WHAT YOU WILL DO
Retype the entire listing below word for word, keeping every line unchanged.

----------------

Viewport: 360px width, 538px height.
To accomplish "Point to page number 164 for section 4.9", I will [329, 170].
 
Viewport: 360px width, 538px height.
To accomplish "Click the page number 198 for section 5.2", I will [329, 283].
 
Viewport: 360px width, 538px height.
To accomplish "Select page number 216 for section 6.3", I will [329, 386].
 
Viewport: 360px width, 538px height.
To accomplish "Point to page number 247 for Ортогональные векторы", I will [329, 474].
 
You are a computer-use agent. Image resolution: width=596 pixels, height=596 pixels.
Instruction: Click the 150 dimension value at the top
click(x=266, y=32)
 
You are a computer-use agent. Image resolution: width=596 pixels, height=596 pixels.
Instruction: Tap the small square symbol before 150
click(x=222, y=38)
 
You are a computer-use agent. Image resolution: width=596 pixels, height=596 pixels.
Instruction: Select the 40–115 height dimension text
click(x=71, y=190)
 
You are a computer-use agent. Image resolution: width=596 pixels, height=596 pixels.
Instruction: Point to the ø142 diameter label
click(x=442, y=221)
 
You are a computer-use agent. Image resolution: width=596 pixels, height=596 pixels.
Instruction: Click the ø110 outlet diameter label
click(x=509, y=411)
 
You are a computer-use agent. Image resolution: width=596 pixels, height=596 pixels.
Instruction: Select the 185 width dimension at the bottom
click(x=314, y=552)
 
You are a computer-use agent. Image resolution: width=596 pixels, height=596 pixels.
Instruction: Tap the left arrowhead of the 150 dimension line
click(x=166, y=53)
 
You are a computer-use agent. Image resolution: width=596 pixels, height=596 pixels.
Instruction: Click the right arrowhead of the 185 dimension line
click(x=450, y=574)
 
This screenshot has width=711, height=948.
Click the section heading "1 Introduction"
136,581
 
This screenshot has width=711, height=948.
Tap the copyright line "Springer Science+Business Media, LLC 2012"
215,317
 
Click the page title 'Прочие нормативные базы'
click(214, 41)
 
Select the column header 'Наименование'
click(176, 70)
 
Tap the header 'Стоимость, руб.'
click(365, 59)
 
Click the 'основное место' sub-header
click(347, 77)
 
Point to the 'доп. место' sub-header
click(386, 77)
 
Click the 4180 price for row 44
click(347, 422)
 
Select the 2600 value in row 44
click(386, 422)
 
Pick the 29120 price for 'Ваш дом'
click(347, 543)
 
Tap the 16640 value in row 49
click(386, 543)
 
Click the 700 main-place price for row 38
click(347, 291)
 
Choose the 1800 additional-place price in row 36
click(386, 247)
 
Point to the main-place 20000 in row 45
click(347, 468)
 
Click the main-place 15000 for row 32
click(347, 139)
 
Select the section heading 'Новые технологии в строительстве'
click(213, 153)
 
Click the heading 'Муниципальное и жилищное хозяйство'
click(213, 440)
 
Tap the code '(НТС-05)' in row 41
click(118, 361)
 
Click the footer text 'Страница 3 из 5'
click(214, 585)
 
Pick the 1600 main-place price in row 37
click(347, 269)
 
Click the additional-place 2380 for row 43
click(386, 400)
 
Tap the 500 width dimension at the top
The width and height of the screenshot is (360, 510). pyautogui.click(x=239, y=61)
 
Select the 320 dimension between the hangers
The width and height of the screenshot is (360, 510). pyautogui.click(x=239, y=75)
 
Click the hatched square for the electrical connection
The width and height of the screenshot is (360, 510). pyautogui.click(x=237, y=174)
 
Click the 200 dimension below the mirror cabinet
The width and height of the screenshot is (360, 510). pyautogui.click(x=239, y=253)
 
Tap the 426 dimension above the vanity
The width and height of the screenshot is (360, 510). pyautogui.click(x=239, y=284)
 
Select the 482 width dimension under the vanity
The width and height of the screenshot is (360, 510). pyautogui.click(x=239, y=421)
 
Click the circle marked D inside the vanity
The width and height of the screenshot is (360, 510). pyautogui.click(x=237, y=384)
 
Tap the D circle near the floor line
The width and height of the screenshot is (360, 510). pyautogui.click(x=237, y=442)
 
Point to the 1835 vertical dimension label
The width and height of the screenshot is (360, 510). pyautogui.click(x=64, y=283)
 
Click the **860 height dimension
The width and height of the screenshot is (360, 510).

----------------

THE REPLY
Viewport: 360px width, 538px height.
To accomplish "Point to page number 164 for section 4.9", I will [329, 170].
 
Viewport: 360px width, 538px height.
To accomplish "Click the page number 198 for section 5.2", I will [329, 283].
 
Viewport: 360px width, 538px height.
To accomplish "Select page number 216 for section 6.3", I will [329, 386].
 
Viewport: 360px width, 538px height.
To accomplish "Point to page number 247 for Ортогональные векторы", I will [329, 474].
 
You are a computer-use agent. Image resolution: width=596 pixels, height=596 pixels.
Instruction: Click the 150 dimension value at the top
click(x=266, y=32)
 
You are a computer-use agent. Image resolution: width=596 pixels, height=596 pixels.
Instruction: Tap the small square symbol before 150
click(x=222, y=38)
 
You are a computer-use agent. Image resolution: width=596 pixels, height=596 pixels.
Instruction: Select the 40–115 height dimension text
click(x=71, y=190)
 
You are a computer-use agent. Image resolution: width=596 pixels, height=596 pixels.
Instruction: Point to the ø142 diameter label
click(x=442, y=221)
 
You are a computer-use agent. Image resolution: width=596 pixels, height=596 pixels.
Instruction: Click the ø110 outlet diameter label
click(x=509, y=411)
 
You are a computer-use agent. Image resolution: width=596 pixels, height=596 pixels.
Instruction: Select the 185 width dimension at the bottom
click(x=314, y=552)
 
You are a computer-use agent. Image resolution: width=596 pixels, height=596 pixels.
Instruction: Tap the left arrowhead of the 150 dimension line
click(x=166, y=53)
 
You are a computer-use agent. Image resolution: width=596 pixels, height=596 pixels.
Instruction: Click the right arrowhead of the 185 dimension line
click(x=450, y=574)
 
This screenshot has width=711, height=948.
Click the section heading "1 Introduction"
136,581
 
This screenshot has width=711, height=948.
Tap the copyright line "Springer Science+Business Media, LLC 2012"
215,317
 
Click the page title 'Прочие нормативные базы'
click(214, 41)
 
Select the column header 'Наименование'
click(176, 70)
 
Tap the header 'Стоимость, руб.'
click(365, 59)
 
Click the 'основное место' sub-header
click(347, 77)
 
Point to the 'доп. место' sub-header
click(386, 77)
 
Click the 4180 price for row 44
click(347, 422)
 
Select the 2600 value in row 44
click(386, 422)
 
Pick the 29120 price for 'Ваш дом'
click(347, 543)
 
Tap the 16640 value in row 49
click(386, 543)
 
Click the 700 main-place price for row 38
click(347, 291)
 
Choose the 1800 additional-place price in row 36
click(386, 247)
 
Point to the main-place 20000 in row 45
click(347, 468)
 
Click the main-place 15000 for row 32
click(347, 139)
 
Select the section heading 'Новые технологии в строительстве'
click(213, 153)
 
Click the heading 'Муниципальное и жилищное хозяйство'
click(213, 440)
 
Tap the code '(НТС-05)' in row 41
click(118, 361)
 
Click the footer text 'Страница 3 из 5'
click(214, 585)
 
Pick the 1600 main-place price in row 37
click(347, 269)
 
Click the additional-place 2380 for row 43
click(386, 400)
 
Tap the 500 width dimension at the top
The width and height of the screenshot is (360, 510). pyautogui.click(x=239, y=61)
 
Select the 320 dimension between the hangers
The width and height of the screenshot is (360, 510). pyautogui.click(x=239, y=75)
 
Click the hatched square for the electrical connection
The width and height of the screenshot is (360, 510). pyautogui.click(x=237, y=174)
 
Click the 200 dimension below the mirror cabinet
The width and height of the screenshot is (360, 510). pyautogui.click(x=239, y=253)
 
Tap the 426 dimension above the vanity
The width and height of the screenshot is (360, 510). pyautogui.click(x=239, y=284)
 
Select the 482 width dimension under the vanity
The width and height of the screenshot is (360, 510). pyautogui.click(x=239, y=421)
 
Click the circle marked D inside the vanity
The width and height of the screenshot is (360, 510). pyautogui.click(x=237, y=384)
 
Tap the D circle near the floor line
The width and height of the screenshot is (360, 510). pyautogui.click(x=237, y=442)
 
Point to the 1835 vertical dimension label
The width and height of the screenshot is (360, 510). pyautogui.click(x=64, y=283)
 
Click the **860 height dimension
The width and height of the screenshot is (360, 510).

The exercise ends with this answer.